- EXERCISE AIM:
Search the records for the word "will" and copy each line in which it appears.

[Pixel coordinate grounding data]
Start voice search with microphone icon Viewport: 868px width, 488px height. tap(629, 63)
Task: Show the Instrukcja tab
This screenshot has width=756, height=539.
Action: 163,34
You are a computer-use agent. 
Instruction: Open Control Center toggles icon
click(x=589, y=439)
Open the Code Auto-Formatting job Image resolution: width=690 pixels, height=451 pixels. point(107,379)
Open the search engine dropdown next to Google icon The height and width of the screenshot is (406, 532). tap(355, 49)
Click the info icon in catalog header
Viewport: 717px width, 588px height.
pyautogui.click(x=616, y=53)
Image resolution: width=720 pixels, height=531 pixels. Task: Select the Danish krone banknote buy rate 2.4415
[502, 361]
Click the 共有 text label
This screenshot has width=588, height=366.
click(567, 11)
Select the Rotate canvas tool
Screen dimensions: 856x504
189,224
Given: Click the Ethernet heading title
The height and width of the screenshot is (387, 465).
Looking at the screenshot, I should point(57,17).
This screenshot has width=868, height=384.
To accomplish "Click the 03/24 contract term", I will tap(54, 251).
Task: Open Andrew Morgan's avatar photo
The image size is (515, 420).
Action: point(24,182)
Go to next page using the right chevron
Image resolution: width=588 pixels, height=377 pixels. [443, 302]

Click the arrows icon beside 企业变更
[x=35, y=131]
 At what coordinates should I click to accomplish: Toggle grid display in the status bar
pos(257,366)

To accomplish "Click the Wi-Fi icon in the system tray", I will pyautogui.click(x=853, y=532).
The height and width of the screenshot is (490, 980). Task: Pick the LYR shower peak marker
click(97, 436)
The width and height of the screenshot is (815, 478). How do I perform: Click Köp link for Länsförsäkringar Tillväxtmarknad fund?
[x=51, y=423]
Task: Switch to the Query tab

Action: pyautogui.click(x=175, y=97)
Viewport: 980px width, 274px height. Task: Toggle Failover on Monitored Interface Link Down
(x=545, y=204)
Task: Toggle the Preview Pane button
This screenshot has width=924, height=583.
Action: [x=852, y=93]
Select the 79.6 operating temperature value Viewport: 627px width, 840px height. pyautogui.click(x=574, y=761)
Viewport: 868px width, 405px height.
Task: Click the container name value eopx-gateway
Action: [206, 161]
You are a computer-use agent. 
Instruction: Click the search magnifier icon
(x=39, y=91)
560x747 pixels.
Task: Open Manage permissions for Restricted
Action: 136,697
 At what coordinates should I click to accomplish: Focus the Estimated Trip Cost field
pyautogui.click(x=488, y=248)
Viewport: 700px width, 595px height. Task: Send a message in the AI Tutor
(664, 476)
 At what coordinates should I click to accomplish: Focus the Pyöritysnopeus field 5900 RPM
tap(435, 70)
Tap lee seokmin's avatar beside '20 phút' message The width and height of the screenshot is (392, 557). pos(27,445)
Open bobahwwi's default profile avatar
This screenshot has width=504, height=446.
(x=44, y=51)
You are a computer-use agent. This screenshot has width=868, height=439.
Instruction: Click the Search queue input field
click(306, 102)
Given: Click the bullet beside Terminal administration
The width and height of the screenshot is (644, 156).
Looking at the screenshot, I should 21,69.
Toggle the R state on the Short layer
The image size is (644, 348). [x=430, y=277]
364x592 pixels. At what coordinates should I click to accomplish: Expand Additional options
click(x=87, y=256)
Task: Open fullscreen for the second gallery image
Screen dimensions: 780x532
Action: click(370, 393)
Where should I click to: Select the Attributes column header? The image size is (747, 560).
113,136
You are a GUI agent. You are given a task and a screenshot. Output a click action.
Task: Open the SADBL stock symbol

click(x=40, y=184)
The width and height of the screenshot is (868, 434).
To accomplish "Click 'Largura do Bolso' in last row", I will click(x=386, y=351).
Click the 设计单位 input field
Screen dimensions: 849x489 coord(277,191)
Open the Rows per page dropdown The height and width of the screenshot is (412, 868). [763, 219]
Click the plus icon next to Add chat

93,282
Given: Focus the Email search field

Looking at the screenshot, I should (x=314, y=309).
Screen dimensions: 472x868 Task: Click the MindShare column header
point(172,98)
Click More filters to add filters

- THE ANSWER:
To accomplish "Click the 03/24 contract term", I will tap(54, 251).
To accomplish "Click the Wi-Fi icon in the system tray", I will pyautogui.click(x=853, y=532).
To accomplish "Click 'Largura do Bolso' in last row", I will click(x=386, y=351).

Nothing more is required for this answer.